Monday, January 03, 2011

The Everlasting Guest on the isness of beings.
The first thing to keep in mind is Heidegger’s insistence that being (Sein) is not a being (Seindes). If being is not itself a being, but rather that against which beings are revealed in their being, then being cannot be a being as there would be no possibility of encountering beings in the first place. Heidegger holds that in order for things to be intelligible they must be encountered against a horizon (or background) through which their qualities may be discovered as meaningful properties. Magda King’s own example is of Aristotle’s understanding of being as substantiality. When the being of beings is understand as substantiality, beings themselves may demonstrate their being (and therefore be understood) in terms of what is “brought forwards” by our a priori understanding of substantiality. Which means that the being (Seindes) encountered will be in a position to display its being as substance, where its properties of extension, mass, solidity, etc, can make sense (i.e. have meaning).
Plus, where is E-Prime in all this?
Academic linguists and philosophasters tended to mock E-prime but it has --or had--some pedagogical interest though was not quite as revolutionary as Korzybski & Co thought it would be. In some circumstances--like, evidentiary issues--E-prime, or subjective awareness/qualification of some type seems warranted.

The E-primers' discussion of the use (and misuse) of "is"--identity, predication, copula etc--was somewhat interesting. Many academics could do to review even Herr Wiki on the distinctionsd (it's not like filosophes and writers of all types have stopped offering sweeping generalizations , using a predicate form...or stopped conflating identity with predication).

But E-prime's not exactly a romantic schema.
I recall that the very first MH essay I ever read introduced him as someone who says no one understands him. I can now see why.

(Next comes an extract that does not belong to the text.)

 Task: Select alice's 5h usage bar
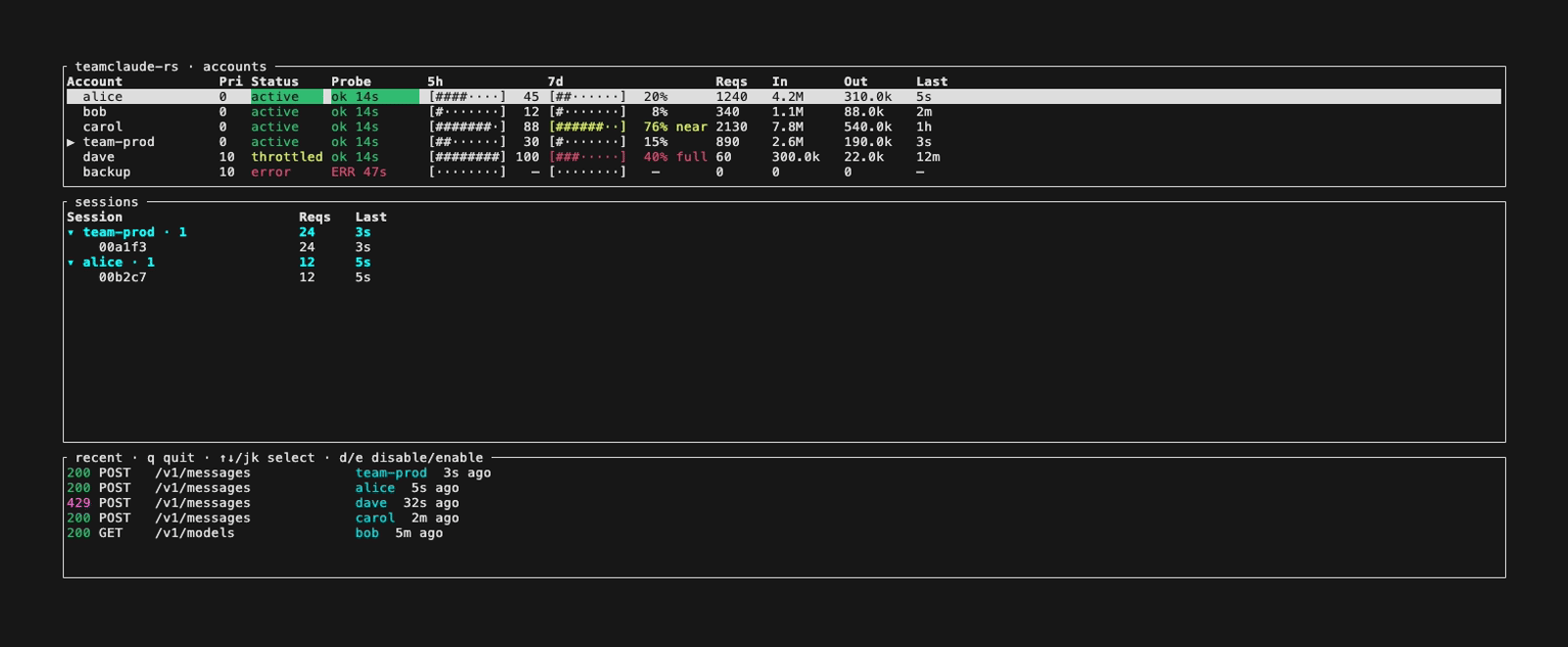(467, 97)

I could not, off the top of my head, elaborate on Aristotle's concept of substance. But I know that is not what MH means by beyng. Nor are the categories of foreground and background applicable.

As MH gains in popularity his message gets garbled. Dunno if it is worth it.
Across his lectures, Heidegger delves into different interpretations of being, including Aristotle's substantiality, and what what he's saying in contrast. So generally, when someone says that Heidegger meant being was...what someone else wrote earlier, there's probably a passage where Heidegger clarifies why that's not the case.

Apropos, I have a vague recollection of him describing why you can step into the same river formally, but not into the same river substantially. And that's the difference between Aristotle's substance and Plato's form.
If I had a credit for every time I backtracked in a Marty book because things didn't add up and realized he was representing someone else's perspective...
The Plato-Aristotle match up presents another...will to power issue, IMHE. Platonism's considered abstract, formal, mathematical--thus, nerdy and liberal (or socialist by some). Aristotle's practical, empirical, naturalist, militaristic. So ...conservatives and macho men, including the catholic sort tend to affirm the Aristotelian scheme (even the very modified form of a Nietzsche or Ayn Rand)--and MH, while positing Being instead of "ousia", could be seen in that tradition.

Korzybski it might be recalled did not dismiss Ari. term logic, either. He said it was not the all- encompassing program it was thought of--then Frege had said much the same (and updated via quantifiers, etc). Rivers are new every day, nay every second (tho perhaps a platonist might quibble). Another modification of the deductive/inductive schema was via probability (or CS Peirce's "abduction"). Ari. was aware of basic probability (wasn't he) but ...it wasn't very fleshed out until the time of LaPlace, etc . One might argue that a large part of quantum mechanics related to the application of statistical methods to experimental physics (and the anomalies developing from that).
@January. The example Magda King delivers is to give one some idea of what Heidegger meant by a "horizon" from which the question of being can be understood. The example is not supposed to demonstrate what Heidegger actually means when he talks of this horizon, but gives an idea of what he is looking for when he asks what the meaning of being is: an understanding (disclosure) which runs ahead of and permits discovery. One is, I expect, intended to use the example as an analogy pointing to the real problem, and not to confuse the analogy with the horizon from which being itself is understood (that which is being sought).

As far as I know, Heidegger's own presentation of the interpretation of being as substantiality (outlined in his Introduction to Metaphysics) is not delivered so as to provide some sort of definite account of what he means by being (Sein) but rather to present the scientific understanding as a way into seeing what the problem of being is. I may, of course, be incorrect.

Certainly one of Heidegger's biggest faults as a philosopher is the lack of example and analogy to help elucidate his work, which secondary sources helpfully provide. However I am still open to the idea that he did not provide such analogies simply so that such confusions could not arise.